| THINGS TO DO |
1 - Answer these questions from the passage on Cuba's removal from the State Sponsor of Terror list.
(a) How many days did the Congressional review period last?
(b) On what date did the rescission of Cuba's designation take effect?
(c) Which agency completed the legal work removing Cuba from its procurement regulations in June?
2 - Proceed with the passage on Cuba's removal from the State Sponsor of Terror list, picking up after its final sentence.

| TEXT SHOWN |
In other words, she lacked the votes.
 
Forty–five days later, during which that legislation was actually in order, the Congressional review period came to an end, and the State Department made it official; effective May 29th, Cuba’s designation as a State Sponsor of Terror was rescinded.
 
Just as Cuba’s false designation had permeated its way through a variety of government policies, producing a ton of real world problems, eliminating those policies once Cuba was removed from the State Sponsor’s list required attention by several U.S. government agencies.
 
DOD finished the legal work dropping Cuba from its procurement regulations in June.  Whether the rule fell into a regulatory maze, or got lost in the White House clearance process, we don’t know.
 
Somehow, it took until today, October 30, a Friday (five months to the day Cuba came off the list on May 29th, which was also a Friday) for this rule to be issued.
In its own way, this is something worth celebrating.

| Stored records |
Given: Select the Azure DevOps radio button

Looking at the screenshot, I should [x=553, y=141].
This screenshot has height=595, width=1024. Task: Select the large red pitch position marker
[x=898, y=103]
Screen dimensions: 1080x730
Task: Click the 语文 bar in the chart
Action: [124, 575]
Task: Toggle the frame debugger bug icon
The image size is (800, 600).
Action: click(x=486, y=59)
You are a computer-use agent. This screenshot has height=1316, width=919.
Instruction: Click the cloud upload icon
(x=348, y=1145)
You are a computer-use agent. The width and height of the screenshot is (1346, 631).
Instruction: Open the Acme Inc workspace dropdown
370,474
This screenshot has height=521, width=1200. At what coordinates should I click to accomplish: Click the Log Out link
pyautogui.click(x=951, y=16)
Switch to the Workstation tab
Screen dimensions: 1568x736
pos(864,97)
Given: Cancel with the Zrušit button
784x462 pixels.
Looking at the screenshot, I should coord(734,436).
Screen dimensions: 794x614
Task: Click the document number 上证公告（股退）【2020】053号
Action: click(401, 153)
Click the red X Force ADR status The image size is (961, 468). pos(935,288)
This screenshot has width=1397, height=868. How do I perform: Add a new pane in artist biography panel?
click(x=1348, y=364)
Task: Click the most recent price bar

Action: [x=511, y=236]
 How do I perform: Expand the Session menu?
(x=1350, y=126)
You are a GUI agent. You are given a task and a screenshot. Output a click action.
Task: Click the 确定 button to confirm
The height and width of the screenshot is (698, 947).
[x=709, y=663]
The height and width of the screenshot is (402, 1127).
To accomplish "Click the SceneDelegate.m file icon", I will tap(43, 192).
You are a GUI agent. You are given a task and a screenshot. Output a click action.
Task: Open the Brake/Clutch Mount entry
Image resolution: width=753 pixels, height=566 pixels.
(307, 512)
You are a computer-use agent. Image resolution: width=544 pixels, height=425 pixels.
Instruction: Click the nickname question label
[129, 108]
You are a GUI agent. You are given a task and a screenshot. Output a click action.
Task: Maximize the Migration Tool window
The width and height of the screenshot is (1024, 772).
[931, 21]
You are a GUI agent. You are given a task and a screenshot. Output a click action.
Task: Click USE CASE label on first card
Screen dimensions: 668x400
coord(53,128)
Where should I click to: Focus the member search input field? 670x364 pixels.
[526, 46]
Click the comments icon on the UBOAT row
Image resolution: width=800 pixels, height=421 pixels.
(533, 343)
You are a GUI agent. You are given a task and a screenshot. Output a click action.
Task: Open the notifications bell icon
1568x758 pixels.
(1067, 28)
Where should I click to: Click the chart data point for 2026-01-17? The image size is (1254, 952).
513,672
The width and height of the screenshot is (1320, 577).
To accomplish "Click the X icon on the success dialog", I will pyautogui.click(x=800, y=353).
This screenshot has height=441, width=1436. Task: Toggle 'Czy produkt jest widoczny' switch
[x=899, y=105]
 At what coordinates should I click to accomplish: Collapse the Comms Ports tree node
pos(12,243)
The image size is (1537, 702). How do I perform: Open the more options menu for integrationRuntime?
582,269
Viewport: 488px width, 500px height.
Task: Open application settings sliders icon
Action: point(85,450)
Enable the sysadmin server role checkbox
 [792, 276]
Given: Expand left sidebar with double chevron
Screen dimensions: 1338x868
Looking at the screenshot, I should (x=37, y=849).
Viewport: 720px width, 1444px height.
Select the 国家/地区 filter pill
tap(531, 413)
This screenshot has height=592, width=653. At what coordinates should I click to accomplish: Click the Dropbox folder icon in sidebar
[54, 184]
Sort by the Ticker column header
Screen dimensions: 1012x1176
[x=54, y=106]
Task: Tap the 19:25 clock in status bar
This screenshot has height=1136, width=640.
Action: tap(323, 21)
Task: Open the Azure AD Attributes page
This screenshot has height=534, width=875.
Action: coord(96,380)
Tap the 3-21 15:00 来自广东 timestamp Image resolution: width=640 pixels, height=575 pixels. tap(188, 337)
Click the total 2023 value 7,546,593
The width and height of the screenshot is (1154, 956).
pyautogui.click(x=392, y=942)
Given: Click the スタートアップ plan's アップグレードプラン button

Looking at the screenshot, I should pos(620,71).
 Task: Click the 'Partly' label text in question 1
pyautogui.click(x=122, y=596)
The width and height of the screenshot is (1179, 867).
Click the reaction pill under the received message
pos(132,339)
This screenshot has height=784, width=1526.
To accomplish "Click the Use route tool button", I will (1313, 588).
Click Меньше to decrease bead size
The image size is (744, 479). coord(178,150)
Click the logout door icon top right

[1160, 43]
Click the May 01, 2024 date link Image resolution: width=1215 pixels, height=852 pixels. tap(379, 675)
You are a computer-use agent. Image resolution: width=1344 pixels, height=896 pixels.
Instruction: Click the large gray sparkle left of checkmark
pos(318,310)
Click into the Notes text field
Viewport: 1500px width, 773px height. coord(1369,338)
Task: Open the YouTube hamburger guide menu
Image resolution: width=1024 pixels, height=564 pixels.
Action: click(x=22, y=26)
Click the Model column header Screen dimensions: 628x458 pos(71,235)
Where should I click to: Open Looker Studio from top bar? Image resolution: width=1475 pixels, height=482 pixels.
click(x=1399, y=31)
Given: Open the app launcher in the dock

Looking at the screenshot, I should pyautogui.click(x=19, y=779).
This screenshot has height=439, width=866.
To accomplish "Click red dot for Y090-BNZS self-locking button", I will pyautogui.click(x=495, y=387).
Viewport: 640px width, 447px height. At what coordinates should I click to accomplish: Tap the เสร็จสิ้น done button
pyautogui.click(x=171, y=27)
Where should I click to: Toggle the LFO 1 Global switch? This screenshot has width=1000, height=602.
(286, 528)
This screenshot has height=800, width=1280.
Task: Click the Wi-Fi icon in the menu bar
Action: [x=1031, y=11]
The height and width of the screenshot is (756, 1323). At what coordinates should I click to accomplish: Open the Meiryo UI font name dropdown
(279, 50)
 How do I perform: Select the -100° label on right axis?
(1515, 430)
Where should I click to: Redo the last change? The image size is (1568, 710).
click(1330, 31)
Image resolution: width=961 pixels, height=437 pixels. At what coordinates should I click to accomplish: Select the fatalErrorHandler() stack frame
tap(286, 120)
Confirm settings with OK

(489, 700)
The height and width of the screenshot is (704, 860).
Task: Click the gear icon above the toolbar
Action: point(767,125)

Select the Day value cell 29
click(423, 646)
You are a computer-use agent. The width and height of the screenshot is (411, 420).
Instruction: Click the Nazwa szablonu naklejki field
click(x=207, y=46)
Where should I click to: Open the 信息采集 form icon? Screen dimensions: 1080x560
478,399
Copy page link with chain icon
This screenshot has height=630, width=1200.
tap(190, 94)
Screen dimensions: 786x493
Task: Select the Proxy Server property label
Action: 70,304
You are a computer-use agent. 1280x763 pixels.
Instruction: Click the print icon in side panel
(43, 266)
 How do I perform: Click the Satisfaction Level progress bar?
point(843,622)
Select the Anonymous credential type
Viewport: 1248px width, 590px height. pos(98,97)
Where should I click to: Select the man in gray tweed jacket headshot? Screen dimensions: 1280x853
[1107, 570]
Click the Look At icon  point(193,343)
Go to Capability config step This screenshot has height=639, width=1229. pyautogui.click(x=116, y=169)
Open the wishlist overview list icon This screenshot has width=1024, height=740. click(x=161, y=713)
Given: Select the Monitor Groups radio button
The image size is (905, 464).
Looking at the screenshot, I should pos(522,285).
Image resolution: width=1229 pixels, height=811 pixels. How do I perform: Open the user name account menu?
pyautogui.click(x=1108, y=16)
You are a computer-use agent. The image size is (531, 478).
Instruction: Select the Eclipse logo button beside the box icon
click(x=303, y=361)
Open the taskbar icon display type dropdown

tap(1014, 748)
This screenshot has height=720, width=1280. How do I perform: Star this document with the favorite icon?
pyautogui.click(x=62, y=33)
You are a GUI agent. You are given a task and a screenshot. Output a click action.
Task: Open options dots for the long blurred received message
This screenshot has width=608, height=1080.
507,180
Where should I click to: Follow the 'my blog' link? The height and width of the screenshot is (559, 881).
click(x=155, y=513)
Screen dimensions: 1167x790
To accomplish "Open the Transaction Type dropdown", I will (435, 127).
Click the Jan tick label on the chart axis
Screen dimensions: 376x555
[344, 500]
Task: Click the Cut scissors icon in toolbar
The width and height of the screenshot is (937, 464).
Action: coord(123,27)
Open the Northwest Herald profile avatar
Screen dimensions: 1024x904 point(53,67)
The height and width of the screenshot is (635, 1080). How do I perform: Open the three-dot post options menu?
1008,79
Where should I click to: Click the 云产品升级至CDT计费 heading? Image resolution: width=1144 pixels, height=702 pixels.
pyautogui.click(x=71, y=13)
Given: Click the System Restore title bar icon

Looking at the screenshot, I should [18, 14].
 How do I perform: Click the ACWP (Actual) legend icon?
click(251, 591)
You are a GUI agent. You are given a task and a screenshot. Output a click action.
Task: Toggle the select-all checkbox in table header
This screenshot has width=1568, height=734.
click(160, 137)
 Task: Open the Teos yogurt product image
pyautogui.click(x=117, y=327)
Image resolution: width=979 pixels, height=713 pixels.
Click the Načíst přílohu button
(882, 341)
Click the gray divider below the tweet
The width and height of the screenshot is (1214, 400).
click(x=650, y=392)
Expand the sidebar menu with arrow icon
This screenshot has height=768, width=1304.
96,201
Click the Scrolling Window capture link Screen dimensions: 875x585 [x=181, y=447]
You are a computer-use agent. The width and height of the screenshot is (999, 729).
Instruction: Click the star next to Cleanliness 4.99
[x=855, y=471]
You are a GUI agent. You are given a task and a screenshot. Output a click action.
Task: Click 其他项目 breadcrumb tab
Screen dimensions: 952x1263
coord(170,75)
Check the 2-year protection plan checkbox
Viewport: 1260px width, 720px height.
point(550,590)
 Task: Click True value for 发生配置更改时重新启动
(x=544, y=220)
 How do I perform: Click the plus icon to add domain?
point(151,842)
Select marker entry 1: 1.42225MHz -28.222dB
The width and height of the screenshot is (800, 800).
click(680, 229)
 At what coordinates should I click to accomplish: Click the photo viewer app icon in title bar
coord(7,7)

| OUTPUTS IN ORDER |
1 -
(a) Forty-five days.
(b) May 29th.
(c) DOD.

2 -
First, this is a sign that the bureaucracy is still doing the hard but necessary work behind the scenes to implement President Obama’s policies, thoroughly and correctly.
 
Second, while Cuba may not currently be positioned to sell “Commercial Satellite Services” to the Defense Department, this does mean that, for example, the command at the Guantanamo Naval Station could begin buying goods and services from the Cuban government– rum, cigars, other supplies, you name it — starting today.
 
Third, beyond Tim Devaney and The Hill, this announcement — involving the national security of the United States and Cuba, after all — has not attracted, as of this writing, any attention; certainly not at the level of outrage caused by Beyonce’s visit to Cuba or the recent UN vote.
 
If quiet is the new normal when it comes to Cuba, give us more.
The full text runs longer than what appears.